Puis, dans une décision récente (Cass. Soc. 25 septembre 2024, n° 23-11860 FSB), la Cour a tranché de la même manière concernant des mails à connotation sexuelle.
Dans cette affaire, un cadre dirigeant avait envoyé des messages jugés sexistes et vulgaires depuis sa messagerie professionnelle à trois destinataires. Bien que ces mails ne soient pas explicitement identifiés comme personnels, leur contenu révélait une nature privée, non destinée à être rendue publique.

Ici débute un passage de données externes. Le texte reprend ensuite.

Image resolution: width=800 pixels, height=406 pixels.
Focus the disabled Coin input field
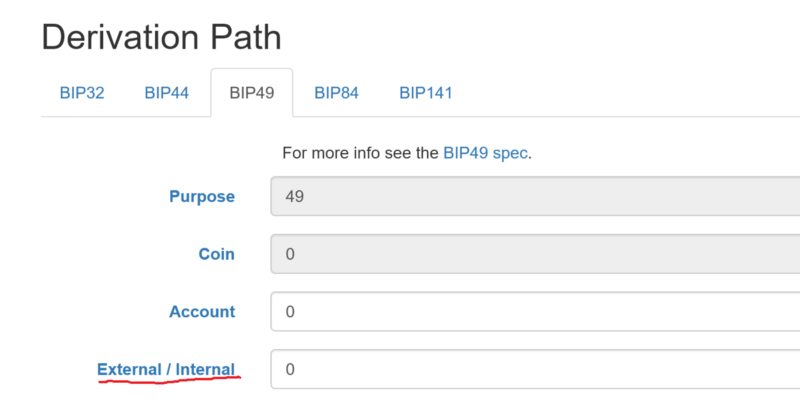535,254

La Cour a estimé qu’ils ne constituaient pas une violation des obligations professionnelles du salarié, car ils n’étaient pas liés à son activité professionnelle.
Licencié pour faute grave, le salarié a vu sa sanction annulée par la Cour d’appel, puis par la Cour de cassation, qui a souligné la violation de son droit au respect de l’intimité de sa vie privée.
La Cour s’est appuyée sur l’article 8 de la Convention de sauvegarde des droits de l’homme, l’article 9 du Code civil et l’article L. 1121-1 du Code du travail, affirmant que le salarié a droit, même au travail, au respect de son intimité, y compris le secret des correspondances.
Ainsi, l’employeur ne peut pas sanctionner un salarié en se basant sur des messages personnels envoyés via un outil professionnel.